Stored items from a collection:
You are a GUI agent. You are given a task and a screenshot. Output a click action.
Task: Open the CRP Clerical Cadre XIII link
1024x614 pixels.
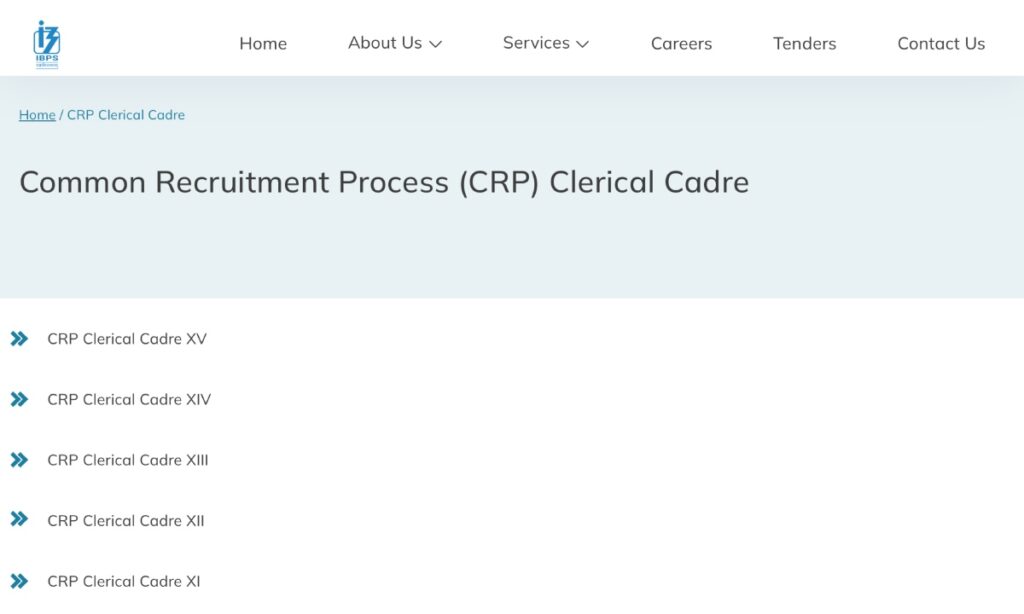coord(128,460)
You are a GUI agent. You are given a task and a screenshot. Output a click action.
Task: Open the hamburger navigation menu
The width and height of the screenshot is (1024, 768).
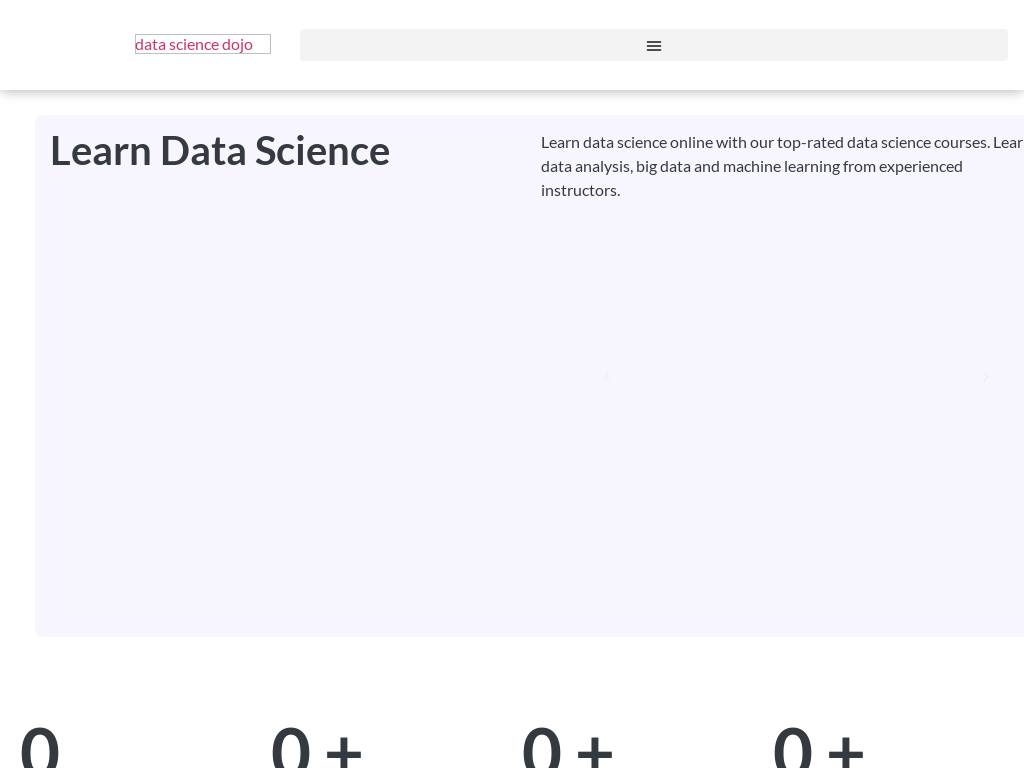(654, 46)
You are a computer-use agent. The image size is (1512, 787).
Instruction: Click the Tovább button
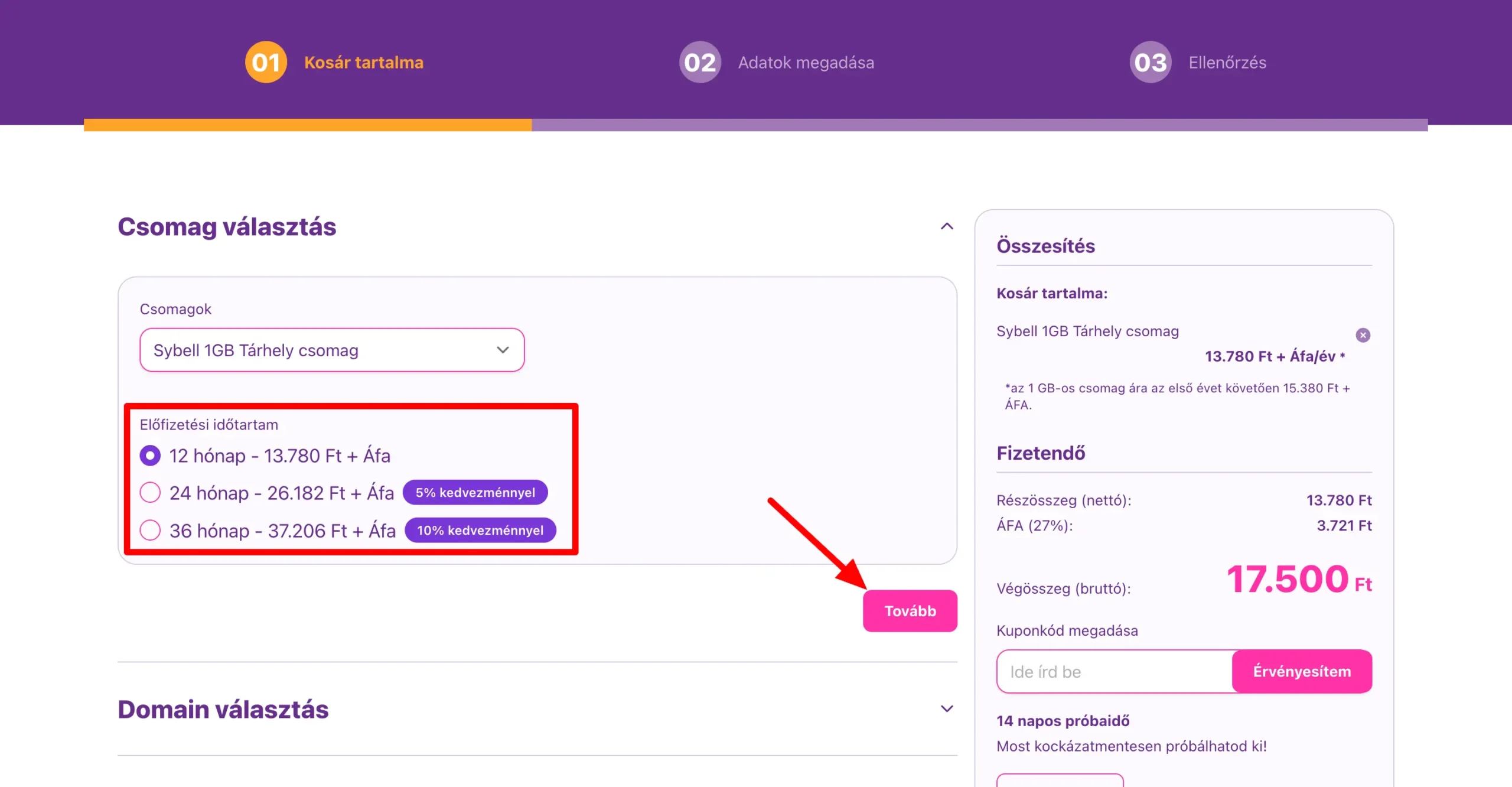910,611
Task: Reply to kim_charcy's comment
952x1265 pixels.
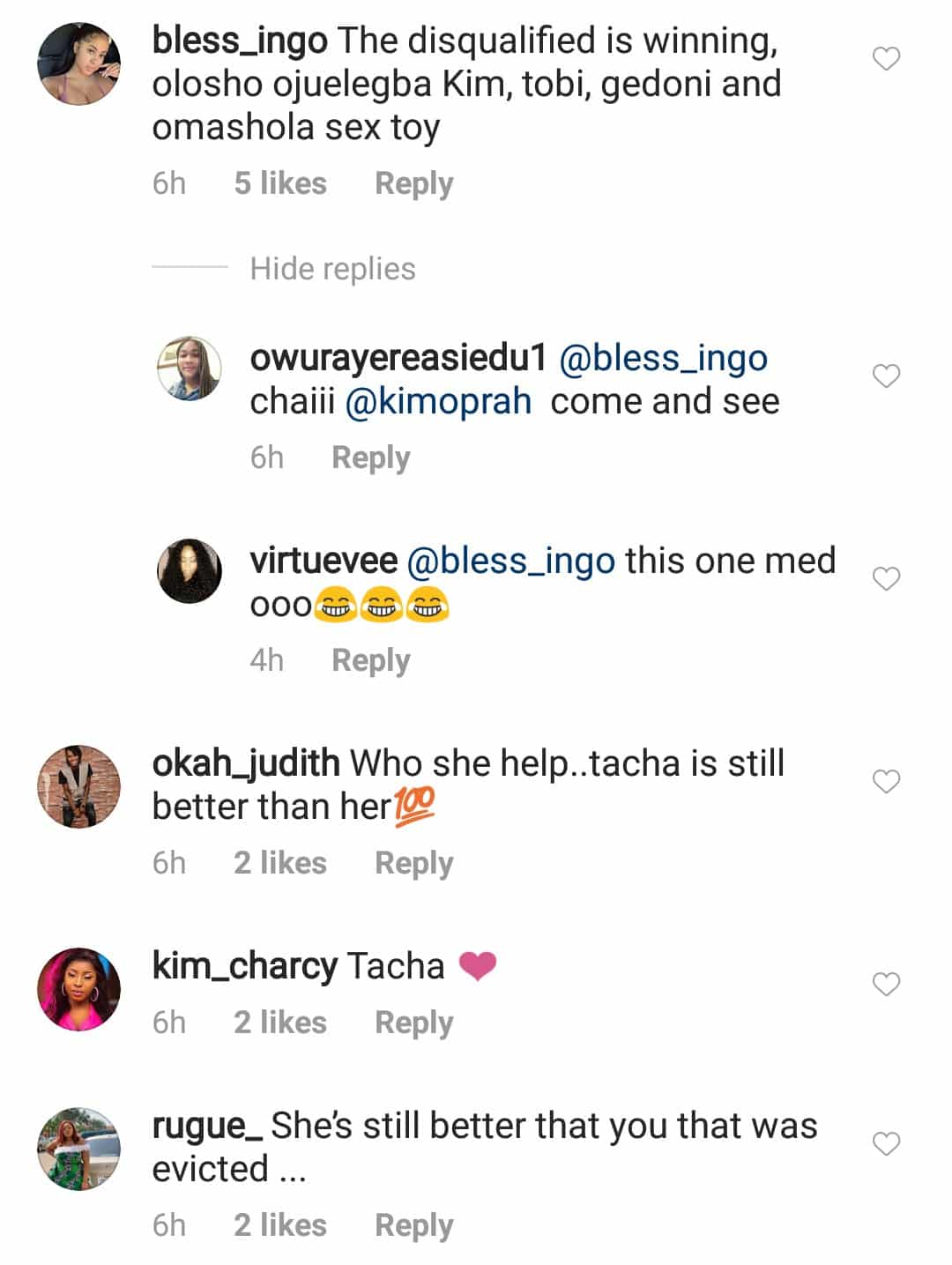Action: pos(413,1023)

◆ **Problem details**
The result should be a verbatim copy of the data, free of pictures.

◆ **The completed task**
You are a GUI agent. You are given a task and a screenshot. Output a click action.
Task: Open the CRP Clerical Cadre XIII link
1024x614 pixels.
coord(128,460)
You are a GUI agent. You are given a task and a screenshot. Output a click action.
Task: Open the hamburger navigation menu
The width and height of the screenshot is (1024, 768).
(654, 46)
You are a computer-use agent. The image size is (1512, 787).
Instruction: Click the Tovább button
910,611
Task: Reply to kim_charcy's comment
952x1265 pixels.
Action: pos(413,1023)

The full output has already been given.